***** Source text *****
BW Offshore announces a Voluntary Exchange Offer to acquire all Shares of Prosafe Production not currently owned by BWO
NOT FOR PUBLIC DISTRIBUTION, DIRECTLY OR INDIRECTLY, IN OR INTO THE UNITED
STATES OF AMERICA, CANADA, AUSTRALIA OR JAPAN
21 June 2010 - BW Offshore Limited ("BWO" or "BW Offshore"), one of the world's
leading FPSO contractors and a market leader within advanced offshore loading
and production systems to the oil and gas industry, announced today its
intention to make a voluntary exchange offer (the "Offer") for all of the shares
of Prosafe Production Public Limited ("Prosafe Production") not currently owned
by BWO.
The consideration offered will be 1.2 BWO shares and NOK 5.25 in cash per
Prosafe Production share. This consideration corresponds to NOK 16.21 per
Prosafe Production share, based on the closing share price of BWO on 18 June
2010 of NOK 9.13, and values the total share capital of Prosafe Production at
approximately NOK 4.1 billion. This represents a premium of 17.0% to the closing
share price of Prosafe Production on 18 June 2010, the last trading day prior to
the announcement of the Offer and a premium of 20.1% to the one month volume
weighted average share price of Prosafe Production for the period ending on 18
June 2010. The Offer further represents a premium of 39.6% to the one month
volume weighted average share price of Prosafe Production for the period ending
on 19 March 2010, one trading day prior to Prosafe Production's announcement of
the Letter of Intent for the sale of its turret and swivel business (the "Turret
Business").
***** Data extract *****
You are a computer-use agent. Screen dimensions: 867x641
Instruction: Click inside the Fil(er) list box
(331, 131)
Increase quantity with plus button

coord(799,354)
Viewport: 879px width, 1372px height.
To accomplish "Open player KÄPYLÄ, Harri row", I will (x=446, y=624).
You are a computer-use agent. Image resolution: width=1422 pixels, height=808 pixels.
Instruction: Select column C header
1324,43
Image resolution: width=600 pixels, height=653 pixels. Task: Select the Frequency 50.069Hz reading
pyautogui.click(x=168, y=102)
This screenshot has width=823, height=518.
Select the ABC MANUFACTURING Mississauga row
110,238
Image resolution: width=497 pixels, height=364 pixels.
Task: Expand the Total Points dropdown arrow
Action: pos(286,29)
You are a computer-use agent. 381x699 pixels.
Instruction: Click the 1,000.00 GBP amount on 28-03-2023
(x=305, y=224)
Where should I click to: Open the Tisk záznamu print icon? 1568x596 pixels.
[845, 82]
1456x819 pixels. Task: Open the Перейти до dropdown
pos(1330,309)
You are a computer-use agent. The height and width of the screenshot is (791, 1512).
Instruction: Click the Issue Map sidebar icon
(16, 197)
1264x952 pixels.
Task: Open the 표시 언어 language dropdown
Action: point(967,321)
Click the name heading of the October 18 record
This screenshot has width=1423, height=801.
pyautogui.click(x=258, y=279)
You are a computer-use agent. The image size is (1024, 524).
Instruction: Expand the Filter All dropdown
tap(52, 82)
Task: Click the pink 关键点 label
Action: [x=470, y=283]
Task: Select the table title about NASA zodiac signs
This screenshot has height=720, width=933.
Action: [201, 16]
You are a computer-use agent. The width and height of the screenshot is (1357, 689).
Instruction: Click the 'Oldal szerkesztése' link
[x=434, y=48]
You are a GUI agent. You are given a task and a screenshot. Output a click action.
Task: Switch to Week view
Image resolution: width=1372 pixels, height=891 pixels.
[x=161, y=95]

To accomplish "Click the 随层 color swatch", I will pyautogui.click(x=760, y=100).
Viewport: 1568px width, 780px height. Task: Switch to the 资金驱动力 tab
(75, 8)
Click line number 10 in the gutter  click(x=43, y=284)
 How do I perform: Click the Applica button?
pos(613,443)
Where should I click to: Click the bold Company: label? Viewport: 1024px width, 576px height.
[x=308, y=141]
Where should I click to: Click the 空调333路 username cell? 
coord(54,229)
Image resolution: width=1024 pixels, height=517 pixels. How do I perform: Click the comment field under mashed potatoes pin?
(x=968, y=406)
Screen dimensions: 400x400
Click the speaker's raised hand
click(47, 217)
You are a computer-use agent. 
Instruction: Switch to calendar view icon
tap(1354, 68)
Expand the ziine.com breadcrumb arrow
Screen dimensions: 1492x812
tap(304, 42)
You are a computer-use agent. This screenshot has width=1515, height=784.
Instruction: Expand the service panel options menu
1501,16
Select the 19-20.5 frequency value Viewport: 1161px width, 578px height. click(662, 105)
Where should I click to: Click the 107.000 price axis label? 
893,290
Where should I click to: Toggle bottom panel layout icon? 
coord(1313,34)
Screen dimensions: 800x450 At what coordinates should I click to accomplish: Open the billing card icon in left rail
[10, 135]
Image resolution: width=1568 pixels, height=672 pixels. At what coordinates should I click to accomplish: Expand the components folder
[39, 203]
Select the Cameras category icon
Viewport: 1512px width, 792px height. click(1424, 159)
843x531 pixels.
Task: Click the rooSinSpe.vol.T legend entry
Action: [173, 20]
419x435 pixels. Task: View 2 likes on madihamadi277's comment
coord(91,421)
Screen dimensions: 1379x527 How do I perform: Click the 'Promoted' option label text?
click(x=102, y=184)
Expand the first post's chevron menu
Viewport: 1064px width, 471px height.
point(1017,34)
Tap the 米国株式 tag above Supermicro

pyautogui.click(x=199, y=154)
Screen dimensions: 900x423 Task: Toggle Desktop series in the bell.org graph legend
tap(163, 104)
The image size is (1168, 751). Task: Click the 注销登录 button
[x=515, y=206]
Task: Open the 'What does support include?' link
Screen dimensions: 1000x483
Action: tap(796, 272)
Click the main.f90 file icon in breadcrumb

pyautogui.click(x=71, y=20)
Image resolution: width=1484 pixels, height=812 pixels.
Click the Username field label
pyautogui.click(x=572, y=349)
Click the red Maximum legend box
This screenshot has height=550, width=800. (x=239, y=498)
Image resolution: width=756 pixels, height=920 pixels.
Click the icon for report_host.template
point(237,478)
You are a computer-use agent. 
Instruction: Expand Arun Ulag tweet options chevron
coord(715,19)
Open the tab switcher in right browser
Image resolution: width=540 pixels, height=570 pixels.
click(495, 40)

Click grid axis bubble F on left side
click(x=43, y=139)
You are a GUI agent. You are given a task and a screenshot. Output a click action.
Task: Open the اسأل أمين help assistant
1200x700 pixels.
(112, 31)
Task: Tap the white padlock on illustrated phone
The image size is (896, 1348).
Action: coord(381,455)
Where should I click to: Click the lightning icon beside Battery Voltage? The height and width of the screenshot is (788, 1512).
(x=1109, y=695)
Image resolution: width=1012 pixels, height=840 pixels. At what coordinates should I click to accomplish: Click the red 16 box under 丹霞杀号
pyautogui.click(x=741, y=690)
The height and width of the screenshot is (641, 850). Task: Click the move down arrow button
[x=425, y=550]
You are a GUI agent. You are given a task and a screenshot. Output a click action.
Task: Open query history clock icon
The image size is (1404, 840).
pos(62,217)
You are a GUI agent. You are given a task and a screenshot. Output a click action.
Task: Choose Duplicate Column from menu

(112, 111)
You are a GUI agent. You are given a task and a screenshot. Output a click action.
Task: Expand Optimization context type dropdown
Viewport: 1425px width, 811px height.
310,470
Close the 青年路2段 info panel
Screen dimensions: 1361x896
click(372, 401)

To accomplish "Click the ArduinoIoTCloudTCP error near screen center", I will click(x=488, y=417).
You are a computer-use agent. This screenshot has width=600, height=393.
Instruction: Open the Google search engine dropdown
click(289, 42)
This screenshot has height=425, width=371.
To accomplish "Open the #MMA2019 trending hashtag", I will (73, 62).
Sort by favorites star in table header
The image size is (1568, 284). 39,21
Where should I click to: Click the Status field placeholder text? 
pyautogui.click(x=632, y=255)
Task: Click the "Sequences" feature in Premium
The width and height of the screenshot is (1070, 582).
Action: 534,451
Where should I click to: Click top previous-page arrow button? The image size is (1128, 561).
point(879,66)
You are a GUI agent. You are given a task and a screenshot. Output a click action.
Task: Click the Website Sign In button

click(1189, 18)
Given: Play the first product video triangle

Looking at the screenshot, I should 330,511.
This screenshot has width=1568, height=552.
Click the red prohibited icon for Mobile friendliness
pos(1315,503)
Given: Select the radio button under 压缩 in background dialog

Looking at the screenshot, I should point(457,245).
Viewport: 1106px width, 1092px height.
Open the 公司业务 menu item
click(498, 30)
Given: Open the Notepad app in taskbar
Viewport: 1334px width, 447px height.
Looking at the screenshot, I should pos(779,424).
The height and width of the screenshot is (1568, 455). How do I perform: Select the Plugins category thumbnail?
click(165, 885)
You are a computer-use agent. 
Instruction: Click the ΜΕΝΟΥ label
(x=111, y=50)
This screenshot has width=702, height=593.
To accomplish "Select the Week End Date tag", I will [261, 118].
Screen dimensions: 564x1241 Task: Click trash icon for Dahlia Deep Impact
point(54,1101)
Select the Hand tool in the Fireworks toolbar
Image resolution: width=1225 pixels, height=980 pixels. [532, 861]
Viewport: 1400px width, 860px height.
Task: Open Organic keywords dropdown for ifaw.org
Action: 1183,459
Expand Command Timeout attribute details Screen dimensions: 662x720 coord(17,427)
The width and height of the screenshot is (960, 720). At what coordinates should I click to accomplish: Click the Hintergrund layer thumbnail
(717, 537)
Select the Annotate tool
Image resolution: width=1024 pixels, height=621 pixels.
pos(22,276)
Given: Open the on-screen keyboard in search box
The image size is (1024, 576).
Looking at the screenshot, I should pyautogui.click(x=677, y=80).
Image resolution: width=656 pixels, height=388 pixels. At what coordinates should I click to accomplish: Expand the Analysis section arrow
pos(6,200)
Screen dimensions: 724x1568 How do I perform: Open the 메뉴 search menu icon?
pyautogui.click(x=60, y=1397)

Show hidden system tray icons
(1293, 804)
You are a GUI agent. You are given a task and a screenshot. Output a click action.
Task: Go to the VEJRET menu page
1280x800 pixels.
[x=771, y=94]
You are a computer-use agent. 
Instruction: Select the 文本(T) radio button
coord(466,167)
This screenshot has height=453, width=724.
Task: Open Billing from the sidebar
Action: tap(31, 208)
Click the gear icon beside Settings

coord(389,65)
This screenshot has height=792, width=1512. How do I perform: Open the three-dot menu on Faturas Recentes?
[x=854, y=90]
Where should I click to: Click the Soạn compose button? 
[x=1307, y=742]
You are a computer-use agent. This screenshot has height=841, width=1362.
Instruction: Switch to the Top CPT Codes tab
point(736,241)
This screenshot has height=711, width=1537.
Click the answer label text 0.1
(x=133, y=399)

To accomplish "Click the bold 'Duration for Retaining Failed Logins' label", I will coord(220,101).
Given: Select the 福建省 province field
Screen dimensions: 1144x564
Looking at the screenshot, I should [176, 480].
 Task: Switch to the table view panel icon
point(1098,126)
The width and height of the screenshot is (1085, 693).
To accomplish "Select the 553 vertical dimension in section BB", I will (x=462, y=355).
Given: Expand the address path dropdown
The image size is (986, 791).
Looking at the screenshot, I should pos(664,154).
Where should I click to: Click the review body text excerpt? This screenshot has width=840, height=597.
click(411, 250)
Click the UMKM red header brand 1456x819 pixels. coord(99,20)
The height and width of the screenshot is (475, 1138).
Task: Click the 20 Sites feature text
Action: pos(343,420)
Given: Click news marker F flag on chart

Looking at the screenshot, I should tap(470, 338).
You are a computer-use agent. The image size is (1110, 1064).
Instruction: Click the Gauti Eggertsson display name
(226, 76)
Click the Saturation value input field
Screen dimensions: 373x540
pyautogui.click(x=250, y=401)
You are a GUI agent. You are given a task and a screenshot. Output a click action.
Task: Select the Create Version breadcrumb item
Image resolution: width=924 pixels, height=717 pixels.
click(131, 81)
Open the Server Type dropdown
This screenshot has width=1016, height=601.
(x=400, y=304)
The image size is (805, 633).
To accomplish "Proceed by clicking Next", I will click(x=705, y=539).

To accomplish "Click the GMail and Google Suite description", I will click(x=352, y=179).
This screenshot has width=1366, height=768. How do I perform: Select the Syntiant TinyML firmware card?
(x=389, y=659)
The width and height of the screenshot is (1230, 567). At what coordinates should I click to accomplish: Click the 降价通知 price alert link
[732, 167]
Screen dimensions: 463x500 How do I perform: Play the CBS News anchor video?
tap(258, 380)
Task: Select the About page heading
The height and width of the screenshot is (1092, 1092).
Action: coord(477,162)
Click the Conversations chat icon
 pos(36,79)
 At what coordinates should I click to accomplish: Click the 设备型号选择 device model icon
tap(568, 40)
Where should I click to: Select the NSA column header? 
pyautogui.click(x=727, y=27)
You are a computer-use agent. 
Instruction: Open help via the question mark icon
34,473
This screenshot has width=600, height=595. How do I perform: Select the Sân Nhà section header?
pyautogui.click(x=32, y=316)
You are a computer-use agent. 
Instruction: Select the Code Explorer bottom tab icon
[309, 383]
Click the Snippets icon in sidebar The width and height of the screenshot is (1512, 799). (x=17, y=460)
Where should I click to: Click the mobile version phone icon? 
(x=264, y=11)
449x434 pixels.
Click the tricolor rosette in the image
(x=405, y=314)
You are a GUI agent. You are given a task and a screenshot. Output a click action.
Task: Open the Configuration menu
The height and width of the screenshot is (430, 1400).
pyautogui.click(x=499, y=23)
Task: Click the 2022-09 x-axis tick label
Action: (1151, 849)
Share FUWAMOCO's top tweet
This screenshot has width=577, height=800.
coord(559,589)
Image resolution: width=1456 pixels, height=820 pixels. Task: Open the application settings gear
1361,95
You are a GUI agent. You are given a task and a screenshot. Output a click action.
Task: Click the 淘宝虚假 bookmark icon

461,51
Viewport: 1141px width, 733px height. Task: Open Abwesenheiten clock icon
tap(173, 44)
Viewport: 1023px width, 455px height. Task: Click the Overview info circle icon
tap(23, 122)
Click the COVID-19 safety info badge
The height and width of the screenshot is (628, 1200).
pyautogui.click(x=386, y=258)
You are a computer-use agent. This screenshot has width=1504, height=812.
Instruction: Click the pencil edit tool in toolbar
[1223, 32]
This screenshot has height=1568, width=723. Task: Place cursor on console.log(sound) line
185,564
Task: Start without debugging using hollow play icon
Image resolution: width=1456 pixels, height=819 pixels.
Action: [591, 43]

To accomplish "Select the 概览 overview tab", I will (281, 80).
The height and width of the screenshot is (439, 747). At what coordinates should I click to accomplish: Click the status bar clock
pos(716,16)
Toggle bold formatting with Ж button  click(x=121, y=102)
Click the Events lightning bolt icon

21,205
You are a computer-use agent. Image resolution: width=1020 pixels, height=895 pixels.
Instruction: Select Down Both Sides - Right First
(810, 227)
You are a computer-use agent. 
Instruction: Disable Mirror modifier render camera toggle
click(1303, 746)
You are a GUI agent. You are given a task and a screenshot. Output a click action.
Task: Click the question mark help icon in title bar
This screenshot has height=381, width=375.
*****
## [What is asked]
Pick up the BW Offshore exchange offer announcement after its last sentence and keep writing it. You can set the rows aside, as nothing here depends on them.

## [Output below]
Carl Arnet, CEO of BWO, comments "The FPSO sector is in need of larger companies
that can meet the increasing requirements from clients and regulators in terms
of technical competence, scope and investments per unit. BWO is of the opinion
that a combination with Prosafe Production will create an FPSO company with the
diversification, presence, financial scale and competence to meet such increased
requirements going forward. Through the Offer, Prosafe Production shareholders
will have the opportunity to participate in developing an industry leader and we
believe the Offer represents a balanced and sound transaction for the
shareholder groups of both Prosafe Production and BWO."
The cash consideration of the Offer will be financed by BWO from available
credit facilities. In connection with the Offer, BWO has established a new
bridging credit facility of USD 1.1 billion from BW Group Limited on competitive
terms, with expiry in November 2011. The new credit facility of USD 1.1 billion
and available capacity from the existing credit facility of USD 1.5 billion will
be sufficient to finance the entire cash consideration under the Offer and also
refinance Prosafe Production's existing credit facilities, while also preserving
capacity for growth for the combined company going forward. BWO will not issue
any shares as a consequence of the transaction other than the shares to be
issued to Prosafe Production shareholders as consideration under the Offer.
The complete details of the Offer, including all terms and conditions, will be
contained in an Offer Document to be sent to Prosafe Production shareholders
following review and approval by the Oslo Stock Exchange and the Norwegian
Financial Supervisory Authority pursuant to Chapters 6 and 7 of the Norwegian
Securities Trading Act. As will be further detailed and specified in the Offer
Document, the Offer will inter alia be subject to the following conditions being
satisfied or waived by BWO:
(i) The Offer, prior to the expiry of the acceptance period for the Offer,
having been accepted by shareholders that, together with the shares already
owned by BWO, represent more than 90% of the total number of Prosafe Production
shares (on a fully diluted basis); (ii) all necessary governmental and
regulatory approvals required in connection with the Offer having been obtained;
(iii) no governmental or regulatory authority taking any form of legal action
(whether temporary, preliminary or permanent) that restrains or prohibits the
consummation of the Offer; (iv) any third party consents or waivers required in
connection with the Offer having been obtained; (v) no material adverse change
occurring with respect to Prosafe Production or any of its subsidiaries; (vi)
Prosafe Production and its subsidiaries operating in the ordinary course of
business; and (vii) no issue of shares or equity instruments by Prosafe
Production or its subsidiaries and no distributions by Prosafe Production.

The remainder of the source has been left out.